Does removing a closed contractible subset from a closed connected topological manifold leave the resulting manifold connected? From looking at small examples, it appears that if you remove a closed contractible subset of a closed, connected topological manifold the resulting manifold will be connected. Is this statement true in this level of generality, or does it require additional assumptions (orientability of the manifold, that the manifold is triangularizable, that the closed subset have nonempty interior, that the boundary of the closed subset is homeomorphic to a sphere...)?
Especially nice would be a reference to an existing proof.
 A: This is true and is a consequence of a form of Poincaré duality.  Specifically, if $M$ is a closed oriented $n$-manifold and $K\subseteq M$ is closed, there is an isomorphism $\check{H}^k(K)\cong H_{n-k}(M,M\setminus K)$, where $\check{H}$ denotes Čech cohomology.  Using mod 2 coefficients, the orientability assumption can be dropped.  This in particular implies that if $\check{H}^{n-1}(K;\mathbb{Z}/(2))$ is trivial then so is $H_1(M,M\setminus K;\mathbb{Z}/(2))$, and hence the map $H_0(M\setminus K)\to H_0(M)$ is injective so $M\setminus K$ has at most one connected component contained in each connected component of $M$.  As long as $n\neq 1$, this hypothesis is satisfied when $K$ is contractible, and the case $n=1$ can be verified separately (since then $M$ can only be a disjoint union of circles and $K$ can only be a point or a closed interval on one of the circles).

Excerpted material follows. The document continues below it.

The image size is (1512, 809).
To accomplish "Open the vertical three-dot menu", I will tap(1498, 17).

I don't know a reference for exactly this duality statement, but a similar statement using singular cohomology with coefficients in $\mathbb{Z}$ (and requiring $K$ to additionally be locally contractible) is Theorem 3.44 in Hatcher's Algebraic Topology.  Hatcher's proof can easily be modified to obtain the result for Čech cohomology (since then the cohomology of $K$ can be computed as the direct limit over open neighborhoods of $K$, without needing any special conditions on $K$) and with arbitrary coefficients (as long as $M$ is orientable with respect to those coefficients).